Kahramanmaraş depremlerinin üçüncü gününde Kızılay’ın şarkıcı Haluk Levent’in yönettiği Ahbap Derneği’ne 46 milyon lira karşılığında çadır sattığı öne sürüldü. Kızılay, alışverişin, ‘afetzedelerin barınma ihtiyacının bir an önce çözülmesi’ için yapıldığını, ‘çadır üretiminin devamını sağlamak amacıyla da ham madde bedelinin kabul edildiğini’ bildirdi.
AFAD’ın yanısıra Kızılay 6 Şubat’taki çifte depremin ilk günlerinde ‘yokluğuyla’ adından epey söz ettirmişti. Kurum, günlerdir de organizasyon ve koordinasyon eksiklikleriyle eleştirilerin hedefinde. Depremin üstünden üç hafta gecmesine rağmen bölgeden hala çadır bekleyen onca depremzede varken Kızılay Başkanı Kerem Kınık eleştirilere ilk günden beri bölgeye çadır gönderdiklerini savunarak yanıt vermiş, “Üstünde AFAD yazan çadırların büyük bir kısmını biz dikiyoruz ama kendi kurumsal logolarını kullanıyorlar.

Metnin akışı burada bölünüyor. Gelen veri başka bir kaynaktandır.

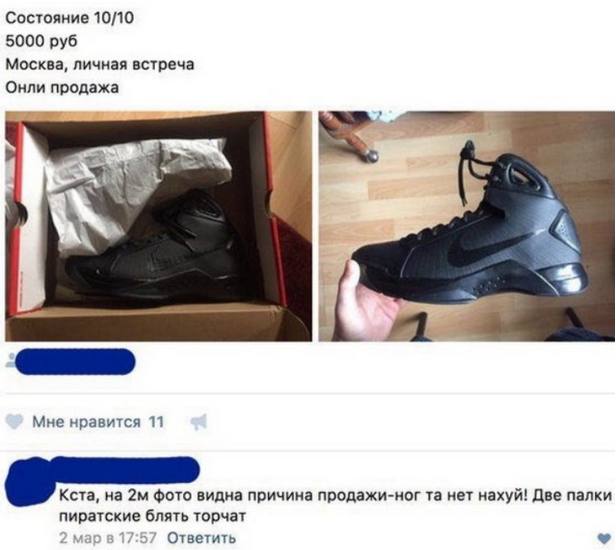The image size is (616, 550).
Task: Click the Онли продажа line
Action: (x=62, y=87)
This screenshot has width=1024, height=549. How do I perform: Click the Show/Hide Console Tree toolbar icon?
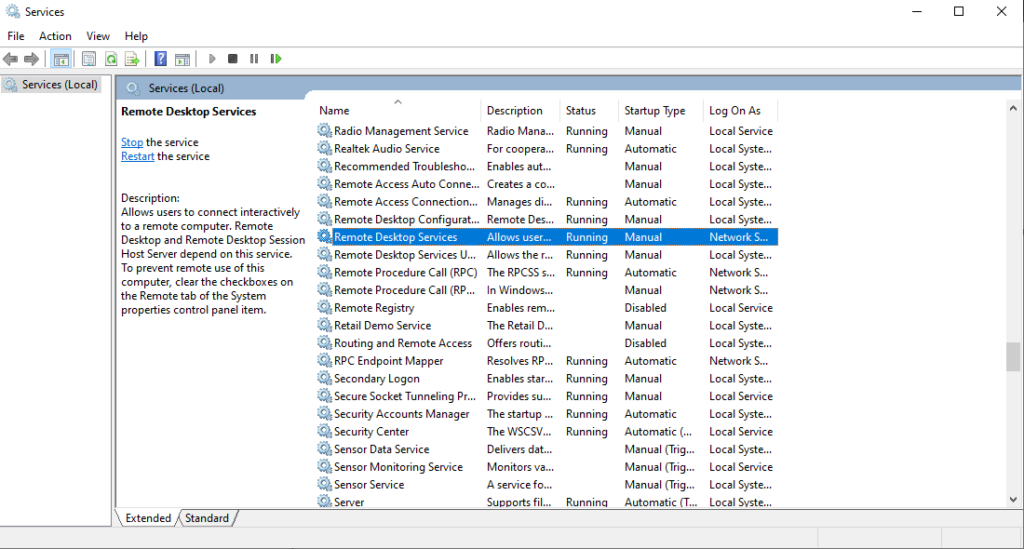[61, 59]
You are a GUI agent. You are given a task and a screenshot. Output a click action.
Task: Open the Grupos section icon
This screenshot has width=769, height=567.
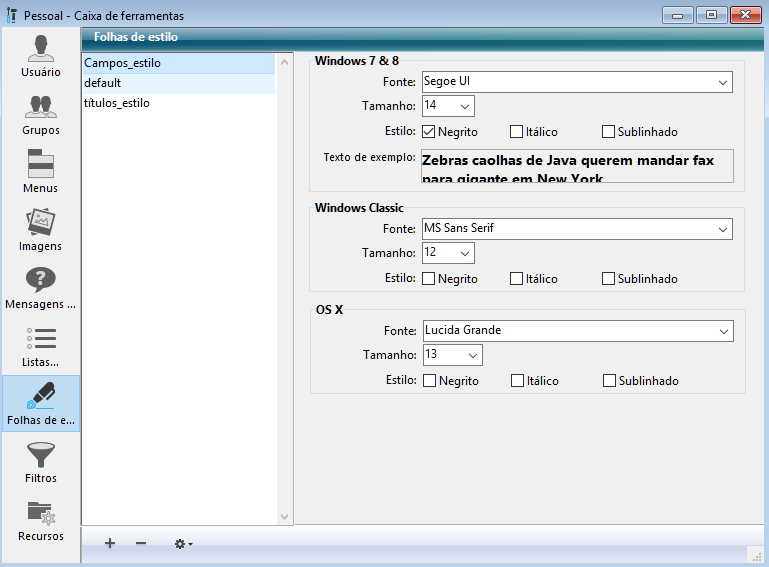tap(41, 107)
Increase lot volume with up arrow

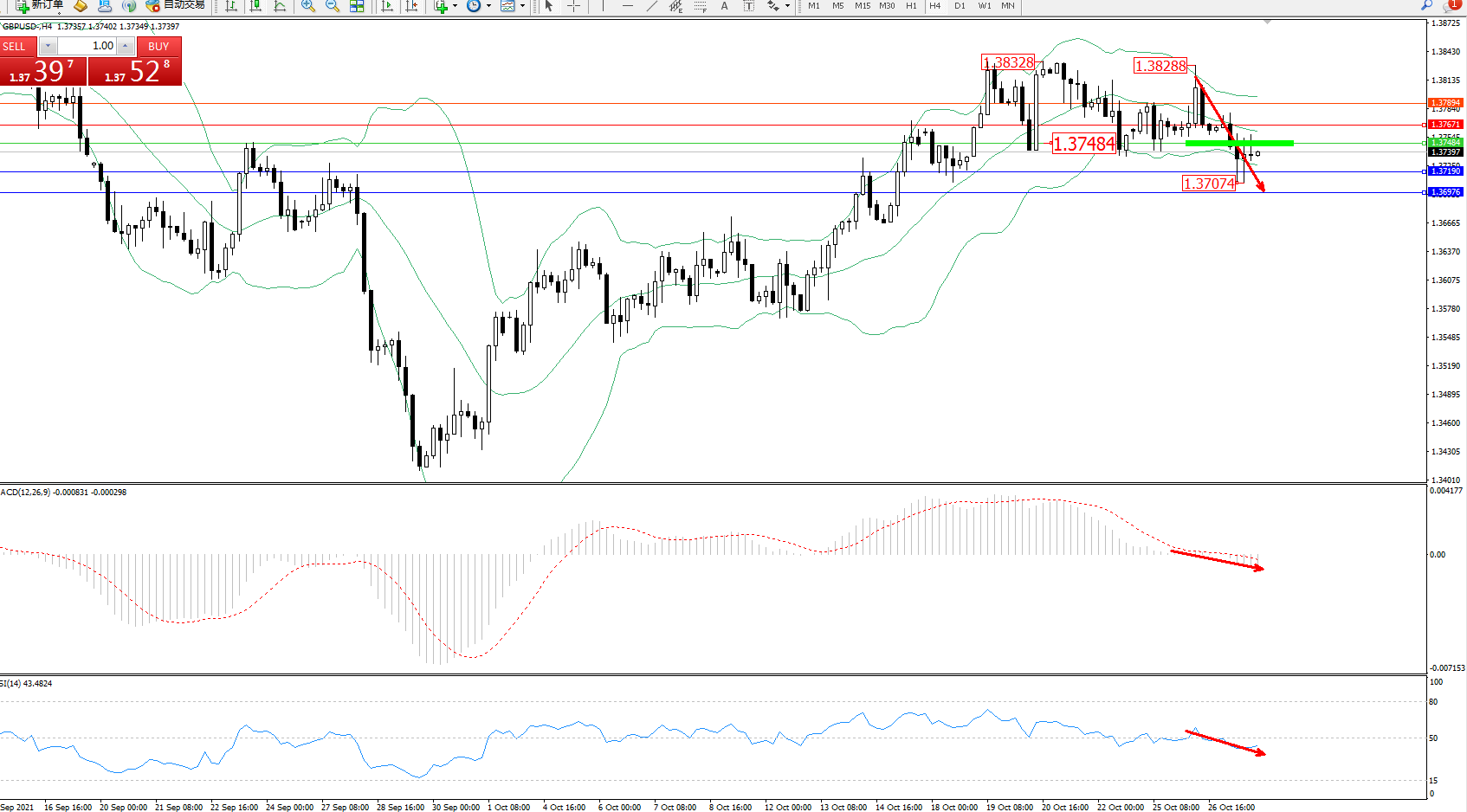point(125,46)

Afetlerde barınma konusunda birinci derece sorumlunun AFAD’dır” demişti.
Ancak anlaşılan o ki Kızılay’ın tek ‘müşteri‘si AFAD değilmiş.
Cumhuriyet gazetesi yazarı Murat Ağırel bugünkü yazısında çifte depremin ilk günlerini kastederek,“Kızılay ve çadırları neden ortada yoktu” sorusunun yanıtını, “AHBAP’a çadır satmakla meşguldüler” diye yanıtladı ve şöyle devam etti: “Biliyorsunuz, yardım kuruluşu hüviyetinden sıyrılıp holding olan Kızılay’ın çadır ve konteyner üretim tesisleri var. Bunu araştırırken bazı bilgiler öğrendim. İddiaya göre Kızılay, depremin üçüncü günü AHBAP’a 46 milyon TL tutarında çadır satışı gerçekleştirmiş. Ayrıca elindeki stokları ve gönderilecek yardımları da cemaat, tarikat vakıf ve derneklerine yönlendirdiği ileri sürüldü.“
Cumhuriyet yazarı, iddiayı Kızılay yetkililerine sorduğunu ve şu yanıtı aldığını aktardı: “Ahbap Derneği de bağışçılarından temin ettiği kaynakla bölgede yaşanan barınma ihtiyacına destek olmaya karar vermiş, bu noktada Kızılay’dan temin ettiği çadır kapasitesini AFAD’ın göstermiş olduğu noktalara sevk etmiştir. Kızılay bu süreci afetzedelerin barınma ihtiyacının bir an önce çözülmesi açısından değerlendirmiştir. Çadır üretiminin devamını sağlamak için de ham madde bedelini kabul etmiştir.”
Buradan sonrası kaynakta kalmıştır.